**DATA SHOWN:**
=== Begin Enclosure ===

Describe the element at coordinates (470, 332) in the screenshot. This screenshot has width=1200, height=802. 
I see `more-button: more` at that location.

=== End Enclosure ===
=== Begin Enclosure ===

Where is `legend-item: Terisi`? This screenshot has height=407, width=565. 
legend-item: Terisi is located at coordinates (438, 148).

=== End Enclosure ===
=== Begin Enclosure ===

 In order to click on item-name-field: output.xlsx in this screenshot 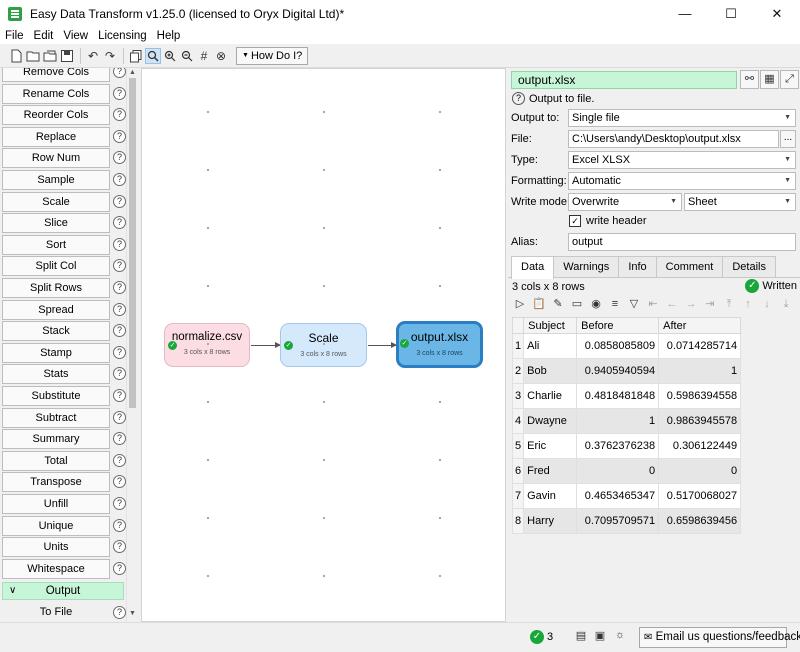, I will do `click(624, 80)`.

=== End Enclosure ===

**DESCRIPTION OF THE TASK:** Set down, word for word, the material from the line containing "Describe the element" through the line containing "at that location.", including both of those lines.

**RESPONSE FOR THIS EXERCISE:**
Describe the element at coordinates (470, 332) in the screenshot. This screenshot has width=1200, height=802. 
I see `more-button: more` at that location.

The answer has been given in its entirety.